▶ [SECCIÓN DE TEXTO]:
Ugetsu monogatari -de Akinari Ueda, un autor del siglo XVIII-, un clásico de la literatura fantástica japonesa que se publicó por primera vez en 1776, aporta la materia argumental del guión de Yoshikata Yoda  y Matsutaro Kawaguchi. De los nueve cuentos de Ugetsu monogatari, aprovechan, según Yoda, La cabaña entre las cañas esparcidas -el campesino que abandona a su mujer (la Miyagi del filme) para ir al mercado de la ciudad, pasan los años, y cuando vuelve, le recibe el fantasma de su esposa muerta- y La impura pasión de una serpiente -el protagonista, perdido por los encantos de una mujer diabólica que le lleva a confundir el ensueño con la realidad-, un relato en el que Yoda encuentra una frase que alentará una de las ideas primordiales del guión -y de  la película-: Si yo fuera un fantasma, ¿por qué habría de aparecerme entre tanta gente y a la luz del día?, razona la mujer-serpiente;  de ahí, la aparición -con visos realistas- de la princesa Wakasa en el mercado para comprar las cerámicas de Genjuro. Y aunque de esos dos relatos Mizoguchi y sus guionistas extraen el material de partida de la trama principal de Cuentos de la luna pálida, Antonio Santos señala un tercer relato como inspiración de la película, El caldero de Kibitsu, sobre todo en la escena en que Genjuro transita hacia el territorio fantástico siguiendo a la princesa Wakasa hasta su mansión -...se internaron por un angosto sendero lateral... Atravesando una mísera puerta de bambü... y más allá se vislumbraba el desolado abandono de un estrecho jardín... todo el lugar imponía una indecible tristeza- y en la secuencia en la que un monje practica un exorcismo con Genjuro para librarlo de la posesión diabólica. Pero, además, Mizoguchi le pidió a Yoda que enhebrara en el tejido del guión una historia derivada de Condecorado, un cuento de Maupassant sobre un burgués obsesionado por conseguir la Legión de Honor, que servirá de base para la trama secundaria en torno a Tobei, el hermano y vecino de Genjuro, y Ohama, su mujer.

▶ [DATOS SIN PROCESAR]:
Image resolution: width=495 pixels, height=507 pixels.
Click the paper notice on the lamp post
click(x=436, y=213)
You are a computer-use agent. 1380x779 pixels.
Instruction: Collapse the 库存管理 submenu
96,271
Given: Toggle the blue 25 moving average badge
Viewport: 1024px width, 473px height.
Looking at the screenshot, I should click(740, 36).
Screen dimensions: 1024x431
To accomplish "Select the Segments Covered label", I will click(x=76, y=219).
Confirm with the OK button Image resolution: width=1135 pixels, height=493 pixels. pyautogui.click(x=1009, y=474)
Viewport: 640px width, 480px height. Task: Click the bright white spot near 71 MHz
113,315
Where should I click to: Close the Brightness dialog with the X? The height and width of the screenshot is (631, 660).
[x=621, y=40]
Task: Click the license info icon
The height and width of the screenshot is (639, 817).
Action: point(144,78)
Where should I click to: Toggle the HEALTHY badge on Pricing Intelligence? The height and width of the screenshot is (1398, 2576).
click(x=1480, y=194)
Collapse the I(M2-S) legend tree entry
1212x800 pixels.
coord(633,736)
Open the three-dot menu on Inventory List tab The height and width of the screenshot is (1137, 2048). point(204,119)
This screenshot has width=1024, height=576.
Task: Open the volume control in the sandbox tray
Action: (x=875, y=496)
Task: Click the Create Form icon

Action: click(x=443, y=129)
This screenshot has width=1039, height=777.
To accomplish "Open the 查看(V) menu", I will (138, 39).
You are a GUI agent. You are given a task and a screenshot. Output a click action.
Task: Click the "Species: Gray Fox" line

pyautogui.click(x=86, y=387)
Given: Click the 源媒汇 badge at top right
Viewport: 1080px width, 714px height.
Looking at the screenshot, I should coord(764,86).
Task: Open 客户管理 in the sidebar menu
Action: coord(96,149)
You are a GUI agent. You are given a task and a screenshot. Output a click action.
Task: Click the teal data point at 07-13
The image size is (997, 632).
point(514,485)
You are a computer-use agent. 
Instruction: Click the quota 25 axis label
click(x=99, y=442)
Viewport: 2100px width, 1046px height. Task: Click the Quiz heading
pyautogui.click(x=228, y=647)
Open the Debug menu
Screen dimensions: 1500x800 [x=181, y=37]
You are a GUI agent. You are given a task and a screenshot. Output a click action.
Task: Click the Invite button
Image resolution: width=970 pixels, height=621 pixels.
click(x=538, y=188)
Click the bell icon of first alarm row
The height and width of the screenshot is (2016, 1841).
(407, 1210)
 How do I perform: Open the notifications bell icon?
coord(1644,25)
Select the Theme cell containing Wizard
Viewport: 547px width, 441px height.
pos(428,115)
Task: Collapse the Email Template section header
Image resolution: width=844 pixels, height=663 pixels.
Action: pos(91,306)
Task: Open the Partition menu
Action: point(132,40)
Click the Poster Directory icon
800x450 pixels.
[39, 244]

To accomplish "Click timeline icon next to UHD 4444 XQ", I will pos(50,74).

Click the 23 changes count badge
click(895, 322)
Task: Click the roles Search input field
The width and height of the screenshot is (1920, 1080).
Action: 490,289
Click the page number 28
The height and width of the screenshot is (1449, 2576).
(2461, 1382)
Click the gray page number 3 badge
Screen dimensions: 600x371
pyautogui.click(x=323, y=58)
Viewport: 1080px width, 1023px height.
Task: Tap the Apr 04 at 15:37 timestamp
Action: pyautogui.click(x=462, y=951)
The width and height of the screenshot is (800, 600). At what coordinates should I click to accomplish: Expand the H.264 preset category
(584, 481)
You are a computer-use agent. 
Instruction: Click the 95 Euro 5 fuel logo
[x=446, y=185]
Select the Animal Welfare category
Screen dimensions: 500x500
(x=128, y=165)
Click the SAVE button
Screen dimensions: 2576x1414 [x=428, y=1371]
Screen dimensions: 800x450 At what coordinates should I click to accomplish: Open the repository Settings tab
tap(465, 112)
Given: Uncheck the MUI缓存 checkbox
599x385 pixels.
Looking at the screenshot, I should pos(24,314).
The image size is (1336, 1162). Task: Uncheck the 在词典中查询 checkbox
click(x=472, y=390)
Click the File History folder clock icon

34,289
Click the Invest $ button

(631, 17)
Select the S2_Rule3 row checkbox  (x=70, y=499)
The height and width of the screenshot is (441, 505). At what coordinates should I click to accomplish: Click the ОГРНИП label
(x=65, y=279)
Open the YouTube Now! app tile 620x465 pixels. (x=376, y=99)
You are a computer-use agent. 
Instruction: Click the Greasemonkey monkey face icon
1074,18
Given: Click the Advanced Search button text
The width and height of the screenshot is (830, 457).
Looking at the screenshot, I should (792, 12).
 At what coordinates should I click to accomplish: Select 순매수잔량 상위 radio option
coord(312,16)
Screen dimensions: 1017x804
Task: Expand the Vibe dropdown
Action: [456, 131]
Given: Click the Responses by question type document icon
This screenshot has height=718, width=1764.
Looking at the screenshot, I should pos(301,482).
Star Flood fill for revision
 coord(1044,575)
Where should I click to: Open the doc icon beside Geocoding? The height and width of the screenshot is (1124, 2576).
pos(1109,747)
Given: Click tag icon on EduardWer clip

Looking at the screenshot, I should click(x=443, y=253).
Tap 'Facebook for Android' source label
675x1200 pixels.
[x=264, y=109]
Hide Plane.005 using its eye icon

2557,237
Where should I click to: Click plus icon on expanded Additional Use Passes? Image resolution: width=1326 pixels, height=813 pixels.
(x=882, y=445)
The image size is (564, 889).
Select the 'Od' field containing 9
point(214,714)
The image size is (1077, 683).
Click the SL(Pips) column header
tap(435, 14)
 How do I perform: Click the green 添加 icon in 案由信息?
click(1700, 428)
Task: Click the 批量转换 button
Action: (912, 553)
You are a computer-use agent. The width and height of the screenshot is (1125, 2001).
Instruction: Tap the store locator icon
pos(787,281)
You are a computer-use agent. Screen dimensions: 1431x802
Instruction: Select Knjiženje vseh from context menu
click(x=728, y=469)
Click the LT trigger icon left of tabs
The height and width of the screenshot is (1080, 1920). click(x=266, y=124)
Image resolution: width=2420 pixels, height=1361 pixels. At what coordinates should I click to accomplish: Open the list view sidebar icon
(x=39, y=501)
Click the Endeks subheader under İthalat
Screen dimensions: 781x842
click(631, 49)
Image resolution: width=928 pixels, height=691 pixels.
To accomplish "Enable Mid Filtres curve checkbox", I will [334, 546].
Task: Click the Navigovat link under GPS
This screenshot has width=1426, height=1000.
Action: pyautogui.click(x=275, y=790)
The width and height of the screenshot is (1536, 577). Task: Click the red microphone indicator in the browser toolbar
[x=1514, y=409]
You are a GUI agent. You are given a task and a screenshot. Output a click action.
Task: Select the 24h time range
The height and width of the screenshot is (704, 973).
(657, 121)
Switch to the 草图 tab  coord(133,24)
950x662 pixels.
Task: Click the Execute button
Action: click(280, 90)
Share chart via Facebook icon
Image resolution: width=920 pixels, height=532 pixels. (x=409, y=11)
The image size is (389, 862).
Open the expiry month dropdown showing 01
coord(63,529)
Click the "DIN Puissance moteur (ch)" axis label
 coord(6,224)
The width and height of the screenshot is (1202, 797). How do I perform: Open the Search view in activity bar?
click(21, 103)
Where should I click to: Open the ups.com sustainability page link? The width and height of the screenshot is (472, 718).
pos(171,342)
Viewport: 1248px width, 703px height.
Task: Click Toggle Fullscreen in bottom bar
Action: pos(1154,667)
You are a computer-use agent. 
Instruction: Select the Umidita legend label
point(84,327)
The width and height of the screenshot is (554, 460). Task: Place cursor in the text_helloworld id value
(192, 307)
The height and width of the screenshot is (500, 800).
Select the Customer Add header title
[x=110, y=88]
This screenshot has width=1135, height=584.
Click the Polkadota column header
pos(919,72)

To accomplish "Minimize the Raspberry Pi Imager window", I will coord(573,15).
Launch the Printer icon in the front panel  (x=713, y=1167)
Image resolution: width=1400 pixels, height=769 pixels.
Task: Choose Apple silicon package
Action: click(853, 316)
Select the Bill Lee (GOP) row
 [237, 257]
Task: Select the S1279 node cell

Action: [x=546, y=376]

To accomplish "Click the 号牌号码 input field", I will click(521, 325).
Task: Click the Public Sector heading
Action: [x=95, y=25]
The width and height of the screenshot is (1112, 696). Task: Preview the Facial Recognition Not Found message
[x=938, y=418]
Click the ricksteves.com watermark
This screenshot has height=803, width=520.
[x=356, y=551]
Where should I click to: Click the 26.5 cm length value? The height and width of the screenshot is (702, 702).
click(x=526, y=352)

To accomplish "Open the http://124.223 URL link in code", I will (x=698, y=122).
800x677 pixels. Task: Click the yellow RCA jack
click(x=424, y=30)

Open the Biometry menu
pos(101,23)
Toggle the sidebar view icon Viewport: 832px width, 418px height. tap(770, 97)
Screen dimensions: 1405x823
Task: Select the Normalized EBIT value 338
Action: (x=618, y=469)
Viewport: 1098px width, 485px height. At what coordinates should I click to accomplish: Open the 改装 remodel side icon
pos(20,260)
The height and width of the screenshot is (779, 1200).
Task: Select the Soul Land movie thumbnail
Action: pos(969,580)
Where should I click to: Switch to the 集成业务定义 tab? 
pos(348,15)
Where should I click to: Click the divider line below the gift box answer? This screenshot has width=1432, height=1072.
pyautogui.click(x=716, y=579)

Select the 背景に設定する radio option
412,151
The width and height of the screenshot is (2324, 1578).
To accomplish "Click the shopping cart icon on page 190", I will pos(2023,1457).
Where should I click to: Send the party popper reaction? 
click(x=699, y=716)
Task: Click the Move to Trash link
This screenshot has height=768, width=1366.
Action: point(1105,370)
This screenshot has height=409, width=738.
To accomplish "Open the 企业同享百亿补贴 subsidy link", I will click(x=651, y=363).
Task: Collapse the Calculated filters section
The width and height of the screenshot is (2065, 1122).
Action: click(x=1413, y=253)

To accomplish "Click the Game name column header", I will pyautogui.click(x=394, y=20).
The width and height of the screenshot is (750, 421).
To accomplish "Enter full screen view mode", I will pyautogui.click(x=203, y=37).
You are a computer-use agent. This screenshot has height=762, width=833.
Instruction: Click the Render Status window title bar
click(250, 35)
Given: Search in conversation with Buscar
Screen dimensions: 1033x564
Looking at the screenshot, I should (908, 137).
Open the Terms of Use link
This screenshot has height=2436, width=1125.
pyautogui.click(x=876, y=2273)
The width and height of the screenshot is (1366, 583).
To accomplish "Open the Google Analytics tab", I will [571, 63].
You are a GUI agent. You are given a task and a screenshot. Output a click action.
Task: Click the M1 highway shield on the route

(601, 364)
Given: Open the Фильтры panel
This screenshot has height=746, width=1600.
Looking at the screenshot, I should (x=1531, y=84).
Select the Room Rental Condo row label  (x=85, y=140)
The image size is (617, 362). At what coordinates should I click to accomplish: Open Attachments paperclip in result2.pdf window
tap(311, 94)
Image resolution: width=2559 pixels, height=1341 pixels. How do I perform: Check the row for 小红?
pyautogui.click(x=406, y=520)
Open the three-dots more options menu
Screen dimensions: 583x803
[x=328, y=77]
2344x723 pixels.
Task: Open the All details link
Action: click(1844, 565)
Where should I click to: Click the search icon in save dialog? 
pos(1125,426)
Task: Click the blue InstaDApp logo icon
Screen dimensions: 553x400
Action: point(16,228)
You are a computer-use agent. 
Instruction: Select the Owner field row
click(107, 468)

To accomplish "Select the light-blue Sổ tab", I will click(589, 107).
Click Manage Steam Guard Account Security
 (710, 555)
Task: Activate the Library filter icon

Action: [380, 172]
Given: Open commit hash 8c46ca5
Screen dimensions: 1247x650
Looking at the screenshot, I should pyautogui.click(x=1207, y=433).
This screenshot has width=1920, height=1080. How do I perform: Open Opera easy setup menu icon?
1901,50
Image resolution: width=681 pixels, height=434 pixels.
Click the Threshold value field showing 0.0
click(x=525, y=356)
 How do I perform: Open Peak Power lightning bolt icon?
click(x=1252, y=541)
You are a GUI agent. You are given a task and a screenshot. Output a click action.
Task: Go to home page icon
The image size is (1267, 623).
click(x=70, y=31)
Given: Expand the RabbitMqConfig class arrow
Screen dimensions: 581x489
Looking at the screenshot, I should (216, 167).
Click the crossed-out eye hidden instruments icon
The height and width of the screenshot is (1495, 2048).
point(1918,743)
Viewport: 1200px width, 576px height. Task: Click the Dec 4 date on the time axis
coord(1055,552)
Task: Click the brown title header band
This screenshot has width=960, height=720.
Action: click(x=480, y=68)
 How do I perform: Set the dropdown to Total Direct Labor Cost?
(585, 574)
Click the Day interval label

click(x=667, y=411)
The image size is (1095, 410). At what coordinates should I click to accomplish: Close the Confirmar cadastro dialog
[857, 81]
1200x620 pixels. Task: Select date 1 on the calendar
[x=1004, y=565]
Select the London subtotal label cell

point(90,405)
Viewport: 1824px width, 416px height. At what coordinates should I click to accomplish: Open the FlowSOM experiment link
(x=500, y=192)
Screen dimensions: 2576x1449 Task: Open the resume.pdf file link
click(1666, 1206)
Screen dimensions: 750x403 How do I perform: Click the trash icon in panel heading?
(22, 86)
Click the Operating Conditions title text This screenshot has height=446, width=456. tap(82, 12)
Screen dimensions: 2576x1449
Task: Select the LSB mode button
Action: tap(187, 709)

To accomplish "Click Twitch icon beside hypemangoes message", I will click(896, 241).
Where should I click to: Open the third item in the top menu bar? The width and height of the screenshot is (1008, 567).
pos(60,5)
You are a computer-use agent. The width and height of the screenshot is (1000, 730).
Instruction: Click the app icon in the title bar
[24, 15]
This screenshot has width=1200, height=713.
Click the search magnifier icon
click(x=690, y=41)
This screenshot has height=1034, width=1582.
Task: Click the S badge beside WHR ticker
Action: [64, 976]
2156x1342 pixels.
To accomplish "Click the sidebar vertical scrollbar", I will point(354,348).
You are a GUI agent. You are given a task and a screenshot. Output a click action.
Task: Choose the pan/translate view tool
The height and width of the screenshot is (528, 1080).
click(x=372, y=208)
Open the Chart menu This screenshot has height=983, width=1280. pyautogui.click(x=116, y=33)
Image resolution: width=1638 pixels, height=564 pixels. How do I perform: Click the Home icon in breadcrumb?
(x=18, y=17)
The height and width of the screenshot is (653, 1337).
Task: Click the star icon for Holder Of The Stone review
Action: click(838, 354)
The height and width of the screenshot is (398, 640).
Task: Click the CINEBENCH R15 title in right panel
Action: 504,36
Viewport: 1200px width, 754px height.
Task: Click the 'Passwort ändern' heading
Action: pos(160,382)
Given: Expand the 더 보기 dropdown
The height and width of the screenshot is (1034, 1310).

▶ [PARTES DEL EJERCICIO]:
- 1) Enumera todos los personajes de la película que se mencionan por su nombre en la sección de texto sobre Cuentos de la luna pálida.
- 2) Copia sin cambios las líneas de los registros: empieza en la línea que contiene "will click(521, 325)." y termina después de la que contiene "will (x=698, y=122).", ambas incluidas.

▶ [RESPUESTAS COMPLETAS]:
- 1)
- Miyagi
- la princesa Wakasa
- Genjuro
- Tobei
- Ohama

- 2)
To accomplish "Click the 号牌号码 input field", I will click(521, 325).
Task: Click the Public Sector heading
Action: [x=95, y=25]
The width and height of the screenshot is (1112, 696). Task: Preview the Facial Recognition Not Found message
[x=938, y=418]
Click the ricksteves.com watermark
This screenshot has height=803, width=520.
[x=356, y=551]
Where should I click to: Click the 26.5 cm length value? The height and width of the screenshot is (702, 702).
click(x=526, y=352)

To accomplish "Open the http://124.223 URL link in code", I will (x=698, y=122).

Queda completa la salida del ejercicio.